Crain's Chicago Business August 18, 2009
By Steve Hendershot

Chicago, IL--As founder of GrubHub.com, a Web site that connects diners with restaurants that offer delivery, Mike Evans faces some unique business challenges.

He has to run a service-oriented business and build a recognizable brand even though his customers' only face-to-face encounters during their transactions are with delivery people who work for the restaurants.

Crain's contributor Steve Hendershot asked Mr. Evans how he maintains quality and consistency.

Crain's: How do you make sure your customers have positive and consistent experiences when the people who are ultimately cooking for them and interacting with them don't work for GrubHub?

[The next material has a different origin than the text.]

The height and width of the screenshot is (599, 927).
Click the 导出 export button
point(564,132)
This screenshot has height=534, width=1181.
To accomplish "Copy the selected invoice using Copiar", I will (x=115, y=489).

Mike Evans: People make the assumption that because we're translating orders from multiple restaurants, the service might be inconsistent, but we make sure that it's the same.

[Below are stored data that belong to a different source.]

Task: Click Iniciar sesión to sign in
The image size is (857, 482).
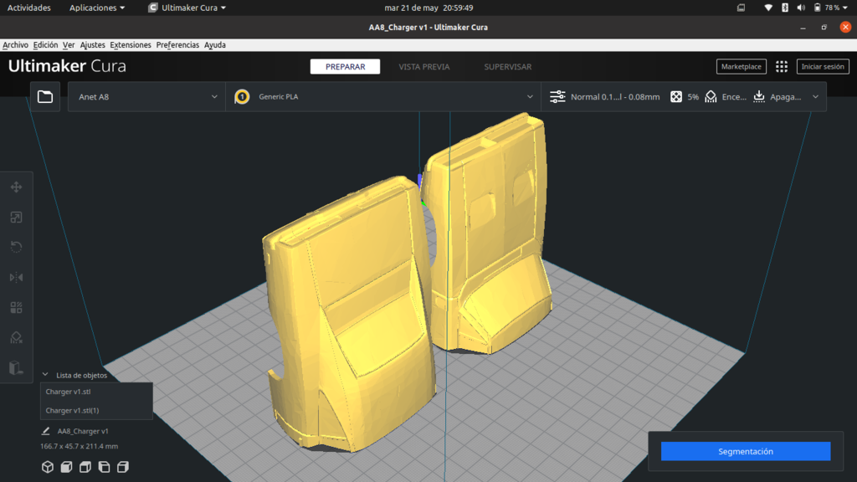Action: click(823, 67)
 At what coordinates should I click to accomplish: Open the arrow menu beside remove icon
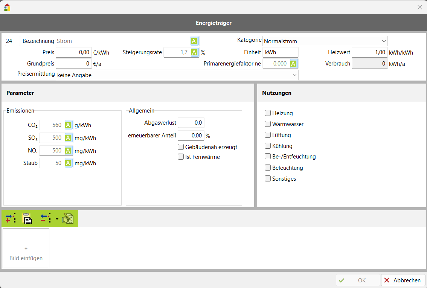click(x=57, y=219)
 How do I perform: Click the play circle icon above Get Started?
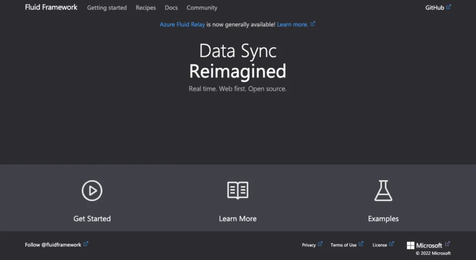pos(92,190)
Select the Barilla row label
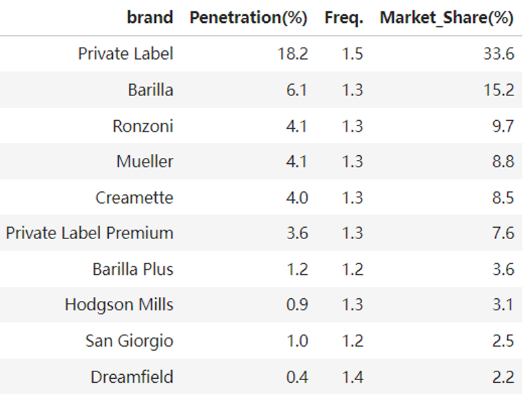Image resolution: width=528 pixels, height=399 pixels. 150,90
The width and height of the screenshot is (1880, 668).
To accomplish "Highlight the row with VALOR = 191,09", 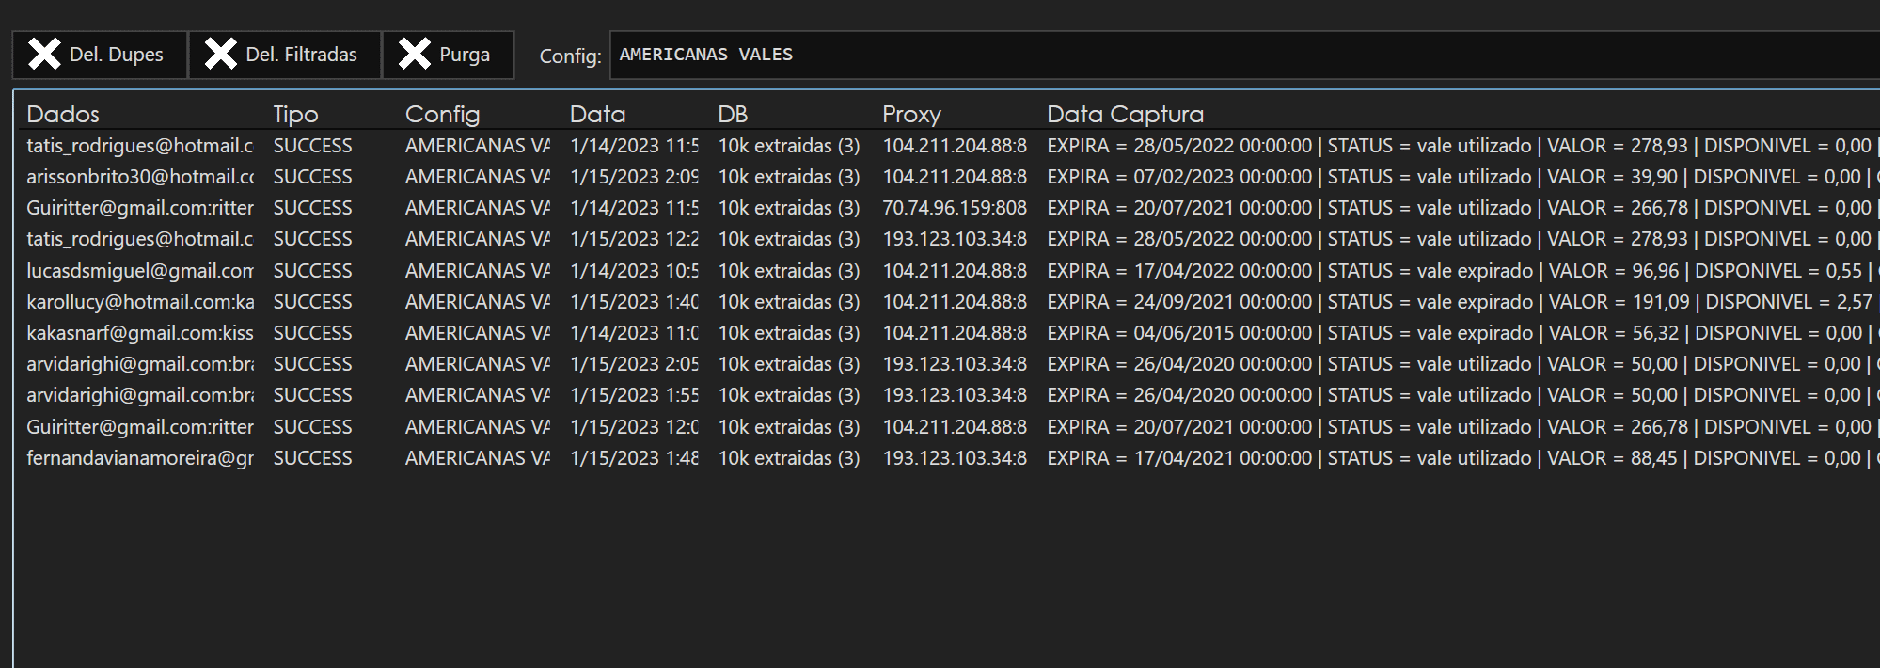I will coord(940,302).
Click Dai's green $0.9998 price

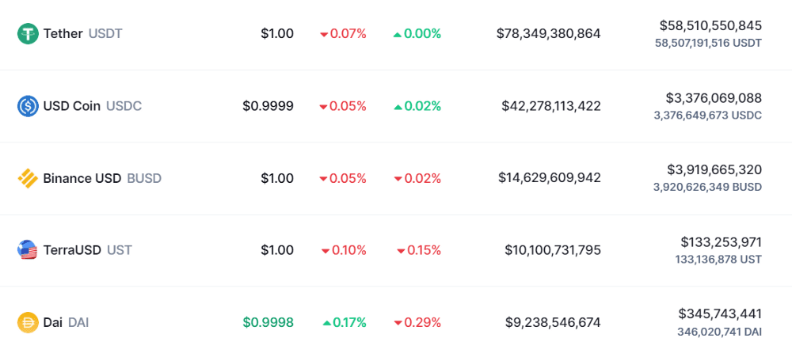coord(268,322)
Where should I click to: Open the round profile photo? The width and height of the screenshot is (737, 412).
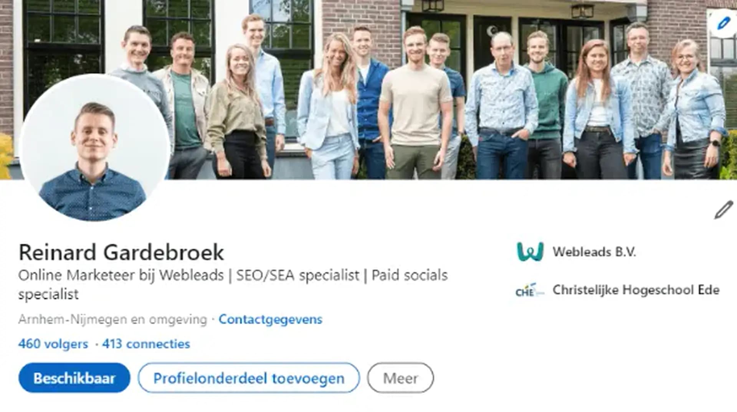pos(93,148)
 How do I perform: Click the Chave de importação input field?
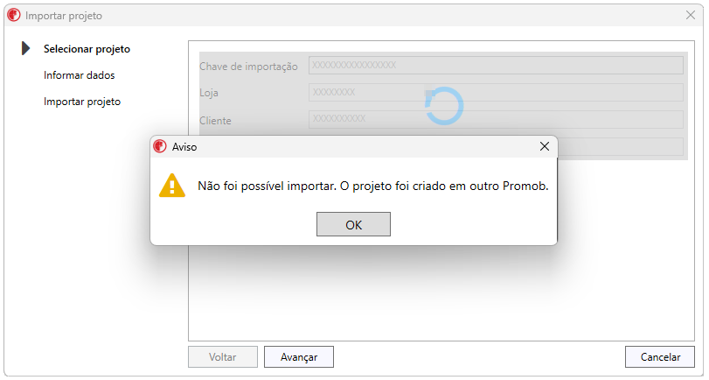point(496,65)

What most people out of their service experience is for things to go well. And then, if they don't, they want a good channel of communication back to someone who can take responsibility. That's the essence of good service, and it's something we can do well. We have people ready to talk to the diners if they have questions or problems before, during and after the order. And then we provide live chat, a traditional 800 number and we monitor Twitter so we can respond immediately to a complaint.

We're really good at getting communication back from our diners and then communicating it back to the person at the restaurant who it really matters to. If you think the driver was rude, you can call the restaurant and you may or may not get a manager. But you can do live chat with GrubHub, and we can give that feedback to restaurateur, who always wants it.

Crain's: At a restaurant, if something goes wrong, the manager makes it right. But when something goes wrong with a GrubHub meal, you take responsibility. If it's the restaurant's fault, who foots the bill for resolving the problem?

ME: We take care of the customer just like you would see in a restaurant. We try to provide that same level of service. But how that happens isn't going to be transparent to customers because they don't want to see us get in an argument with our restaurant. But we take care of our customer and then handle things on the back end as appropriate.

Crain's: You introduced a GrubHub iPhone application earlier this year. Why were you concerned about consistency of experience between the Web site and the app?

ME: Working in a different channel doesn't really intimidate us. It was really a marketing question: How many people would we reach with an iPhone app as opposed to an Android app or by printing menus and distributing them? But creating an app that gives diners the ability to place an order over an iPhone instead of a computer is not that difficult technically, and the experience really is not that different from the Web site.

And for our demographic, people who make food choices between 4 p.m. and 6 p.m., if we have the ability to get them to think about placing an order for delivery while they're on the Red Line on their way home, that's a no-brainer. We try to provide as many choices as possible.